DATA SECTION Start Marker

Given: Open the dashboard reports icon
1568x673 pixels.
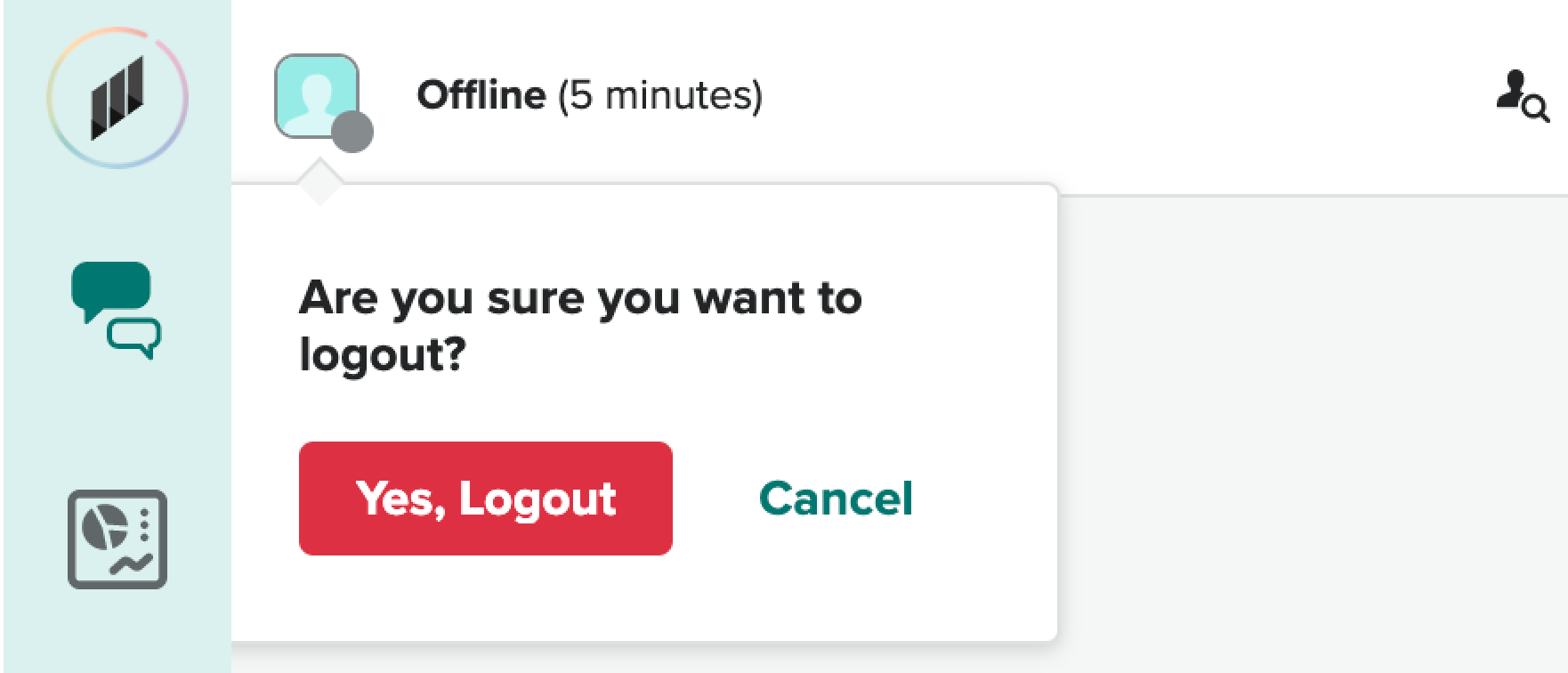Looking at the screenshot, I should [x=117, y=539].
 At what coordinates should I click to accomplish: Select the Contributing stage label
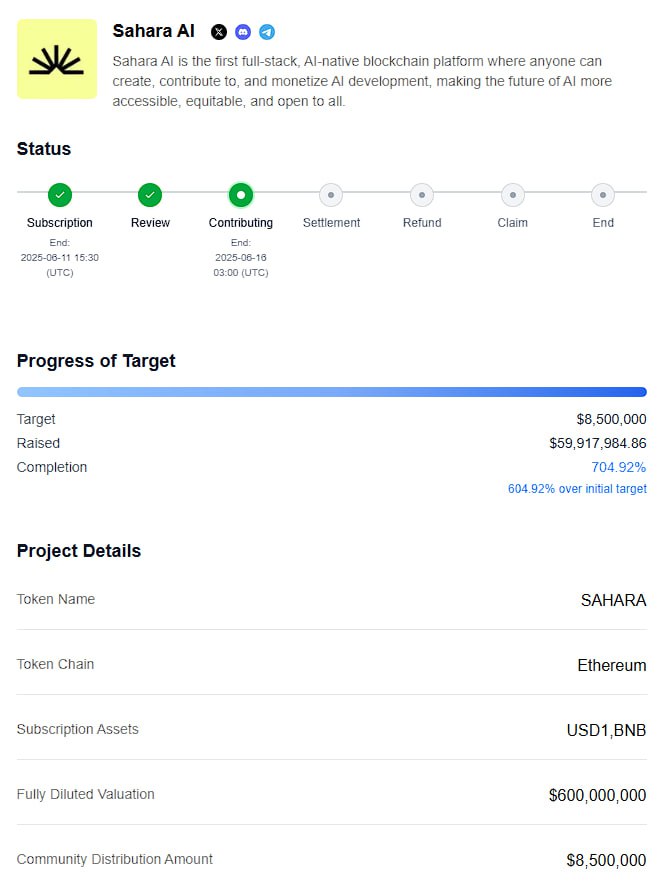click(241, 223)
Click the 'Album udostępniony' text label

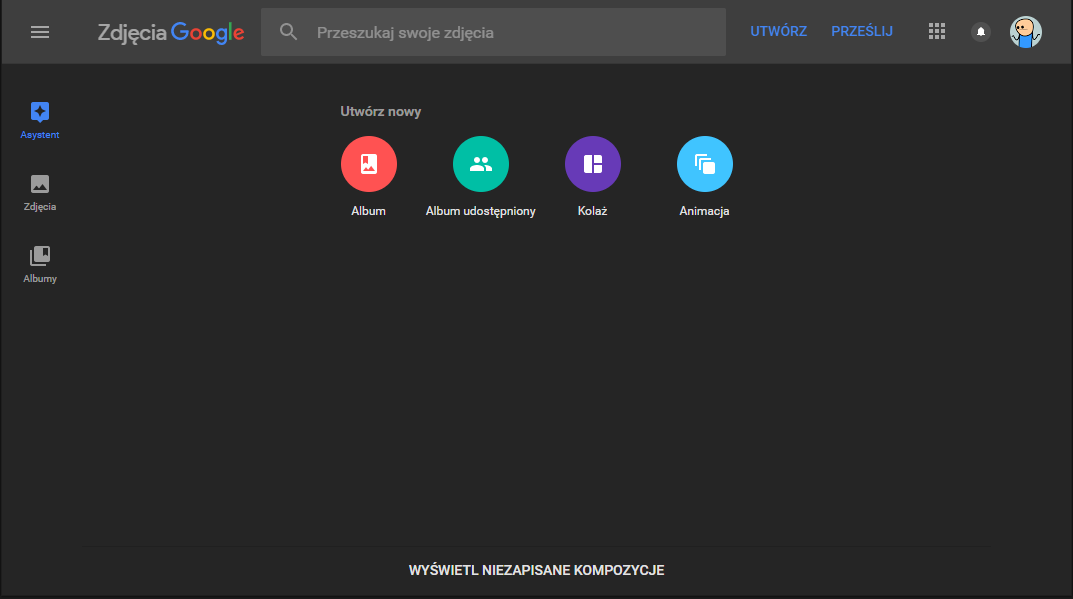coord(481,212)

DATA SECTION End Marker

Set down the entries again without change. Leave the pictures out.

*SOLUTION*:
Given: Open the dashboard reports icon
1568x673 pixels.
Looking at the screenshot, I should [x=117, y=539].
 At what coordinates should I click to accomplish: Select the Contributing stage label
click(241, 223)
Click the 'Album udostępniony' text label

coord(481,212)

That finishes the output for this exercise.